[Stored data entries]
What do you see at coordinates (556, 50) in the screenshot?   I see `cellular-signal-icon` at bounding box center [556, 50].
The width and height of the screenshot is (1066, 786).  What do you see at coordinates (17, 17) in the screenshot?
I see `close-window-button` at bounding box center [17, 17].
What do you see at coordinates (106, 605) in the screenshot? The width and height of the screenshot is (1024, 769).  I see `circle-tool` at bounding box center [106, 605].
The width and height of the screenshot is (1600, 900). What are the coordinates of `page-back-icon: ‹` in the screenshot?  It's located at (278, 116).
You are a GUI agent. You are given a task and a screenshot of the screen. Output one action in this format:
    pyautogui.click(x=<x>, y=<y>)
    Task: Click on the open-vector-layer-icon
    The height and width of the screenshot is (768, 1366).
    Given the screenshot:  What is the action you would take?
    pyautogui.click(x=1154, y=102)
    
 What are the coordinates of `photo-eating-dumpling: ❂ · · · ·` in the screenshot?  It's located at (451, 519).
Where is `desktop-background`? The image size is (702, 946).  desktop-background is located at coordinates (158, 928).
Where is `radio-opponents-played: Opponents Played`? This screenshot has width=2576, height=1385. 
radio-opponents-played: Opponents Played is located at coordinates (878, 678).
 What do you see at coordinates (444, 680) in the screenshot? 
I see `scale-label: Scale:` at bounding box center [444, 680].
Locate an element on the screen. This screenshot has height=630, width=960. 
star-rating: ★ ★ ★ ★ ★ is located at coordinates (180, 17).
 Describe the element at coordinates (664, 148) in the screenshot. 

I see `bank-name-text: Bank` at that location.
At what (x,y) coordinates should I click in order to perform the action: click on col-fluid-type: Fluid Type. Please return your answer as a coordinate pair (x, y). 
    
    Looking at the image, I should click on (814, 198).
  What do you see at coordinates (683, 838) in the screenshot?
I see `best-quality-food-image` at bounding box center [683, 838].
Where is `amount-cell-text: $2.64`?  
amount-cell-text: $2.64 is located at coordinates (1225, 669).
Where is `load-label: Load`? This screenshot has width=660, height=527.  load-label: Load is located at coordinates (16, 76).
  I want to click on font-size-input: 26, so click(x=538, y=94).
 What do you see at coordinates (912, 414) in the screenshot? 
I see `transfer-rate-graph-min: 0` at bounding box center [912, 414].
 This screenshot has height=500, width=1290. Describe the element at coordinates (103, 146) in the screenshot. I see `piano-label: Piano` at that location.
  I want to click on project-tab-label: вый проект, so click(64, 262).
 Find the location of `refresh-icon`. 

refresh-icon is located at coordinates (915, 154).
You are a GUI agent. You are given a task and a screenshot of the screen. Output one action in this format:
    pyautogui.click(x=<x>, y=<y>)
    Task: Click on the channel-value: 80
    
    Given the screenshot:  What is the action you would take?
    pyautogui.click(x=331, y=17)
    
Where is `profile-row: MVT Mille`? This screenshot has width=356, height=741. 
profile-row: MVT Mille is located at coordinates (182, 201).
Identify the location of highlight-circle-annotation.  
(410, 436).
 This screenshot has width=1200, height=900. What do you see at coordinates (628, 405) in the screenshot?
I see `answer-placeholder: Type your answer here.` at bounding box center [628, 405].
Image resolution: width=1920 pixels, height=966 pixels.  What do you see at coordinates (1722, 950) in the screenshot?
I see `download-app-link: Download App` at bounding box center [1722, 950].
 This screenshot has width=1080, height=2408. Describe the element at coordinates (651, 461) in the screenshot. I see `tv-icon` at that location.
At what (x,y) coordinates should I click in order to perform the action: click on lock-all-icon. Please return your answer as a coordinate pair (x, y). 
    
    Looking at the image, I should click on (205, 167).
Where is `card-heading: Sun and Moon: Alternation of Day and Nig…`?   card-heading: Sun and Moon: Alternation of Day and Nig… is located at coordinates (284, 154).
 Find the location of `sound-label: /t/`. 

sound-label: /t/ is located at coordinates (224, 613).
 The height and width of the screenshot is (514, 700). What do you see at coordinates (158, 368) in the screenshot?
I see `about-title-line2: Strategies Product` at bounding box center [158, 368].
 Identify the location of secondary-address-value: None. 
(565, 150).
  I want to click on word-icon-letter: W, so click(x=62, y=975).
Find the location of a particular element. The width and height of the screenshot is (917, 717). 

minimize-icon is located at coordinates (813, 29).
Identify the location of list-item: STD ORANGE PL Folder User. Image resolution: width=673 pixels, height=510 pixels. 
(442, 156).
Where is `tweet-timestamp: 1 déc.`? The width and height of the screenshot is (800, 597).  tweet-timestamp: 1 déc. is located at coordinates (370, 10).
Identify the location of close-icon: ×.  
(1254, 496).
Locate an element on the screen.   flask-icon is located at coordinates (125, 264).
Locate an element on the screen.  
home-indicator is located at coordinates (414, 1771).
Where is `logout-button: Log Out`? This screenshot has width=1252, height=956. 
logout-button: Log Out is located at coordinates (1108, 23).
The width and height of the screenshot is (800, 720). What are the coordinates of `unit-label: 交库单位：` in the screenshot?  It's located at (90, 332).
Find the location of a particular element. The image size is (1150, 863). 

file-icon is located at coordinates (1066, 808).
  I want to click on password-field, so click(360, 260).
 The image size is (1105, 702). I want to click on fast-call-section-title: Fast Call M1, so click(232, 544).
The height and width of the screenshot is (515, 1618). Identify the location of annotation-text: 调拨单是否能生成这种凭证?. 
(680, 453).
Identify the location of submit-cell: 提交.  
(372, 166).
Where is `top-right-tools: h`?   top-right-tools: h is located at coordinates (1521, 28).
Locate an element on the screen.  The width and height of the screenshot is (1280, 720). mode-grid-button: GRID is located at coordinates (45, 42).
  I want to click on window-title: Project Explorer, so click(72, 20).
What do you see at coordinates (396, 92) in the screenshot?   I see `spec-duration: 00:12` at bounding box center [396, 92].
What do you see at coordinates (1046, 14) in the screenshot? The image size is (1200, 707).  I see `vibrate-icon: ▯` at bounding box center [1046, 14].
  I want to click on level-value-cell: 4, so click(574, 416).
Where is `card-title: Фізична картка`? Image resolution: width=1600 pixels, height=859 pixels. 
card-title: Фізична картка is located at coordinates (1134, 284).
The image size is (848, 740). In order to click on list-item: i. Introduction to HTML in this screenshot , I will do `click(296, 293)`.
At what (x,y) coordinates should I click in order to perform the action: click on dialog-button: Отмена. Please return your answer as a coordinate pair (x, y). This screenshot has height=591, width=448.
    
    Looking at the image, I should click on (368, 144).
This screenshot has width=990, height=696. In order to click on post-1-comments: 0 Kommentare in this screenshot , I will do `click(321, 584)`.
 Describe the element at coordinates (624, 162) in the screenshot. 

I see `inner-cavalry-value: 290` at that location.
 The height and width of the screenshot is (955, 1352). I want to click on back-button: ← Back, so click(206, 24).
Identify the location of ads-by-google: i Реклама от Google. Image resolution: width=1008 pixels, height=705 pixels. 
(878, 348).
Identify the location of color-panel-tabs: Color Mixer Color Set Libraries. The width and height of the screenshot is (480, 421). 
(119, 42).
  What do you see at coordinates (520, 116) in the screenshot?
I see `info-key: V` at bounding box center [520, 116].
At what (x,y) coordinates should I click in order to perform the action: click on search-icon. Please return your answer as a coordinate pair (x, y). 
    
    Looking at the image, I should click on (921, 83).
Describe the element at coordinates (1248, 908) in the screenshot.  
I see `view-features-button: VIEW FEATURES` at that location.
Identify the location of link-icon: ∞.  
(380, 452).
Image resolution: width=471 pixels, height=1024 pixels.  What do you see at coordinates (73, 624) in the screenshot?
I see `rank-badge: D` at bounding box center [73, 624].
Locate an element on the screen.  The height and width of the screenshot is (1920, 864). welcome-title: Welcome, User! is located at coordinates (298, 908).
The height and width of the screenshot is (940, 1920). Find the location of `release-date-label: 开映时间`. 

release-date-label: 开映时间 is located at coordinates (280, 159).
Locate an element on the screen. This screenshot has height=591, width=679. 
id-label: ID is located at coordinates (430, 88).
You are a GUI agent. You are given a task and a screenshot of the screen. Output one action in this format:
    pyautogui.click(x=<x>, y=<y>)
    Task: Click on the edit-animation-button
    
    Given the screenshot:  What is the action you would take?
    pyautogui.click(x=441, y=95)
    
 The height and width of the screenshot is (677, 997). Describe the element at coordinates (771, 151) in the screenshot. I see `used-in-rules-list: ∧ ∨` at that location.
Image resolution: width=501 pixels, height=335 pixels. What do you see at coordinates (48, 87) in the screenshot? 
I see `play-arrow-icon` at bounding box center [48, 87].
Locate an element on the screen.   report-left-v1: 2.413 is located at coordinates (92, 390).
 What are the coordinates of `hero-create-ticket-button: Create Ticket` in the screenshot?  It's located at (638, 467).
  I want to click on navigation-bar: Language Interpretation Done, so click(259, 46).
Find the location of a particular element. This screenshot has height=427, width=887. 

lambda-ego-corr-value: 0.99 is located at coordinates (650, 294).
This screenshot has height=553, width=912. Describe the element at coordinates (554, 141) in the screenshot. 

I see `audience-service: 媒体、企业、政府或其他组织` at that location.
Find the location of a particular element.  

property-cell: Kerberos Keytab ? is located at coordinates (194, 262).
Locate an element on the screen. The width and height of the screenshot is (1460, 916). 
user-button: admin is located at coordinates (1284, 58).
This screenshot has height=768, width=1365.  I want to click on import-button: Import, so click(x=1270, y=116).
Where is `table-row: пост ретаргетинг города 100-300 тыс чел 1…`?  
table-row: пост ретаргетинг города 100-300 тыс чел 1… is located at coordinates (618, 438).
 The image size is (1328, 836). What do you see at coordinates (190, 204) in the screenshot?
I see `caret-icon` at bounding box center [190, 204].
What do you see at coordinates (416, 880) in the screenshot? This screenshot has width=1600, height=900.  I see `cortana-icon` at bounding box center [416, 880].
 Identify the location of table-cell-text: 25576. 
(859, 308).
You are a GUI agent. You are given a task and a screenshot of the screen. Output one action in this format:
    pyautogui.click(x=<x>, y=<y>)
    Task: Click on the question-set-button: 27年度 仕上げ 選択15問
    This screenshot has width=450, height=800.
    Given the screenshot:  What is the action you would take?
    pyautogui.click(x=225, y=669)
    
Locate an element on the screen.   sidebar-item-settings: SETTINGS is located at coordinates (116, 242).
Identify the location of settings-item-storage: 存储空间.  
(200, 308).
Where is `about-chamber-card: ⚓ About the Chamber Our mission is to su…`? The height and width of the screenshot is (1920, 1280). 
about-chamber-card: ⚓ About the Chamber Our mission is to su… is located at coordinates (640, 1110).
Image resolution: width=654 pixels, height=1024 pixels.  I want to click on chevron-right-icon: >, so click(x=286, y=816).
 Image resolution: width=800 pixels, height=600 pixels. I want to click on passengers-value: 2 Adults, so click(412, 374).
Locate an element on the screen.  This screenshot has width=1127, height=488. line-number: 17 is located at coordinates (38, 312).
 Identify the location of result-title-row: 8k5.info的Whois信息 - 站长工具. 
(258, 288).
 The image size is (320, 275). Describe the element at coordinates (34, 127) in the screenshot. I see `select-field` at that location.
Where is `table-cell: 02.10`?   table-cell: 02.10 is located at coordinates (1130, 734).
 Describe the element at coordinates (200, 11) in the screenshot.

EXERCISE REQUIREMENTS
Can you copy out the items word for word, starting with the very first line and ending with the line that contains "center [444, 680].", including both of those lines?

SOLUTION TO THIS EXERCISE
What do you see at coordinates (556, 50) in the screenshot?   I see `cellular-signal-icon` at bounding box center [556, 50].
The width and height of the screenshot is (1066, 786).  What do you see at coordinates (17, 17) in the screenshot?
I see `close-window-button` at bounding box center [17, 17].
What do you see at coordinates (106, 605) in the screenshot? The width and height of the screenshot is (1024, 769).  I see `circle-tool` at bounding box center [106, 605].
The width and height of the screenshot is (1600, 900). What are the coordinates of `page-back-icon: ‹` in the screenshot?  It's located at (278, 116).
You are a GUI agent. You are given a task and a screenshot of the screen. Output one action in this format:
    pyautogui.click(x=<x>, y=<y>)
    Task: Click on the open-vector-layer-icon
    The height and width of the screenshot is (768, 1366).
    Given the screenshot:  What is the action you would take?
    pyautogui.click(x=1154, y=102)
    
 What are the coordinates of `photo-eating-dumpling: ❂ · · · ·` in the screenshot?  It's located at (451, 519).
Where is `desktop-background`? The image size is (702, 946).  desktop-background is located at coordinates (158, 928).
Where is `radio-opponents-played: Opponents Played`? This screenshot has width=2576, height=1385. 
radio-opponents-played: Opponents Played is located at coordinates (878, 678).
 What do you see at coordinates (444, 680) in the screenshot? 
I see `scale-label: Scale:` at bounding box center [444, 680].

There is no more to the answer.